• Consignes:
A: Pour chacune des affirmations (i), (ii) et (iii), indiquez par oui ou par non si elle concorde avec l'extrait sur la lutte palestinienne, et citez telles quelles les paroles de l'extrait qui tranchent. (i) L'OLP a été mise en place au départ sous l'égide de la Ligue arabe. (ii) En Jordanie et au Liban, l'OLP a voulu l'affrontement avec les dirigeants arabes. (iii) L'OLP avait pour objectif une bataille de tout le monde arabe contre l'impérialisme.
B: Poursuivez l'extrait sur la lutte palestinienne à partir de sa dernière phrase.

• Extrait:
*-*-*

Car en fait, la présence palestinienne est devenue un facteur d'explosion sociale qui menace au moins autant les États arabes que l'État d'Israël. On l'a vu en Jordanie en 1970, mais aussi durant la guerre civile du Liban. Les réfugiés palestiniens, regroupés dans des camps, vivant dans une misère sans espoir, y étaient organisés en milices, mobilisés autour de leur revendication nationale contre Israël. Ils constituaient de fait un exemple, une incitation à l'organisation et à la lutte pour les peuples au sein desquels ils vivaient, et qui partageaient avec eux la même misère et avec qui, parlant la même langue, ils pouvaient se sentir un même peuple, une fraction d'un même prolétariat arabe victime de la même exploitation. Et cela représentait, de fait, une menace directe contre les régimes pro-impérialistes de Jordanie et du Liban, avant même d'en être une contre le régime israélien lui-même. C'est pourquoi l'armée de Hussein d'abord, puis les milices de la droite phalangiste libanaise, enfin l'armée syrienne venue à la rescousse de celles-ci, n'eurent de cesse d'écraser les Palestiniens.

Les atouts des palestiniens et la politique de l'olp

En fait, leur situation de réfugiés disséminés dans tout le monde arabe, qui est le drame même du peuple palestinien, peut lui ouvrir en même temps un énorme avantage ; elle le place au coeur d'autres peuples parlant la même langue et partageant à peu de choses près la même situation, qui sont autant d'alliés potentiels. Elle le met en situation d'entraîner dans une même lutte des dizaines de millions de prolétaires et de sous-prolétaires de tous les pays arabes. Mais cela impliquerait de considérer la lutte des Palestiniens, non plus comme un règlement de compte avec le seul Israël sur la question de l'avenir des territoires situés entre la Méditerranée et le Jourdain, mais comme une bataille bien plus générale : celle de tout le monde arabe contre l'impérialisme et contre les États, israélien mais aussi arabes, qui s'en sont fait les instruments dans la région.

Là n'est justement pas l'objectif de l'OLP. L'Organisation de Libération de la Palestine, mise en place au départ sous l'égide de la Ligue Arabe, a bien pris par la suite à son égard une certaine autonomie, sous la direction de Yasser Arafat et de son organisation, le Fatah. L'OLP n'en a pas moins continué à rechercher avant tout la caution, le soutien et les subsides des États arabes, dans le cadre d'objectifs étroitement nationalistes visant seulement à établir sa souveraineté sur au moins une fraction de l'ancienne Palestine.

Entre l'alliance des chefs d'État et l'alliance des peuples, il fallait choisir. L'OLP sut choisir, toujours, la solidarité avec les États. Lorsque la situation, en Jordanie et au Liban, plaça les Palestiniens au coeur d'un affrontement avec les dirigeants arabes, ce fut bien contre la volonté de l'OLP. Et celle-ci préféra démissionner politiquement, temporiser, et finalement livrer les Palestiniens à des armées ou des milices qui, elles, savaient ce qu'elles voulaient et étaient déterminées à les écraser.

*-*-*

• Données enregistrées:
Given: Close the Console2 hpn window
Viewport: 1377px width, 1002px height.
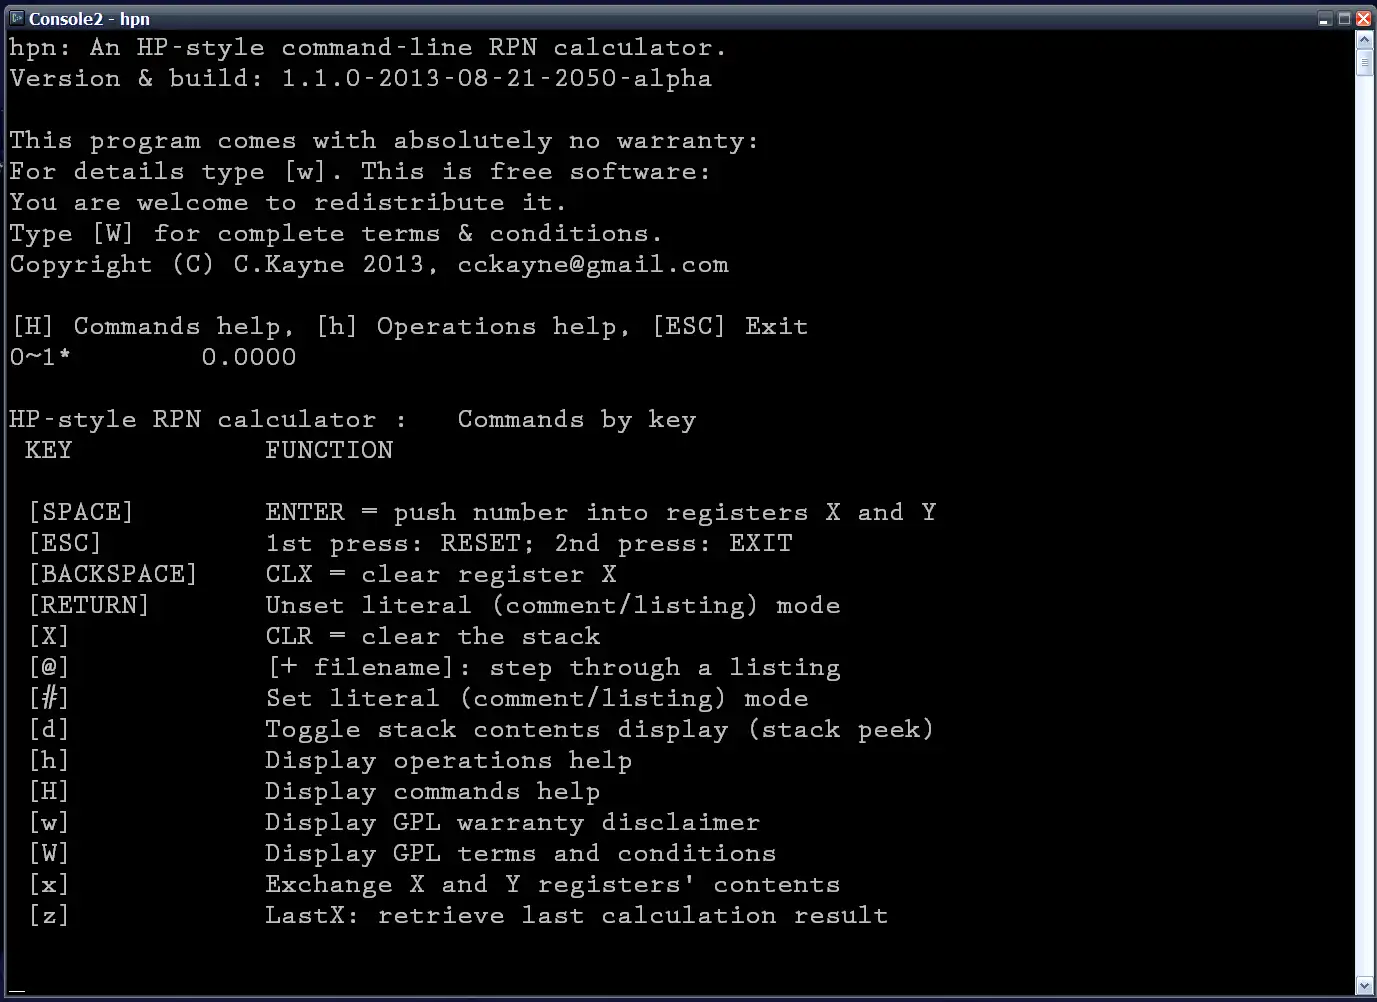Looking at the screenshot, I should click(x=1363, y=19).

*-*-*

• Résultats de l'exercice:
A:
(i) Oui : « mise en place au départ sous l'égide de la Ligue Arabe ».
(ii) Non : « ce fut bien contre la volonté de l'OLP ».
(iii) Non : « Là n'est justement pas l'objectif de l'OLP. »

B:
Les dirigeants arabes ont toujours su, de ce point de vue, quelle utilité pouvait avoir pour eux l'OLP. Tout en la combattant souvent, pour modérer son désir d'autonomie, ils savent que cette organisation, dans laquelle le peuple palestinien se reconnaît majoritairement, est aussi un moyen de l'encadrer, de le contrôler et de limiter ses aspirations au cadre étroitement délimité du contentieux territorial avec Israël. Elle est pour eux une assurance contre les aspirations révolutionnaires qui pourraient venir des rangs palestiniens. Et, si les dirigeants arabes ne font rien pour aider l'OLP à vaincre Israël, ils font tout juste ce qu'il faut pour lui permettre de continuer d'exister ou au moins de survivre, même lorsque ses échecs politiques semblent la condamner. Ils sont assez conscients pour savoir que les situations changent et que l'OLP peut avoir, de nouveau, à jouer son rôle pour contrôler les réactions du peuple palestinien.

Jusqu'à un certain point d'ailleurs, les dirigeants de l'impérialisme partagent cette attitude avec les dirigeants arabes : l'OLP a été admise officiellement à l'ONU et, si personne n'a vraiment cherché à lui donner une terre où exercer sa souveraineté, pratiquement tous les États, sauf Israël bien sûr, se sont retrouvés d'accord pour la légitimer comme représentante officielle des Palestiniens.

Les craintes des dirigeants arabes et de ceux de l'imperialisme

Avec la révolte qui secoue les territoires occupés, les Palestiniens sont de nouveau le coeur d'un mouvement de masse qui pourrait avoir bien des implications dans tout le Moyen-Orient. On le mesure d'ailleurs, ne serait-ce qu'au ballet diplomatique qu'il a rapidement entraîné.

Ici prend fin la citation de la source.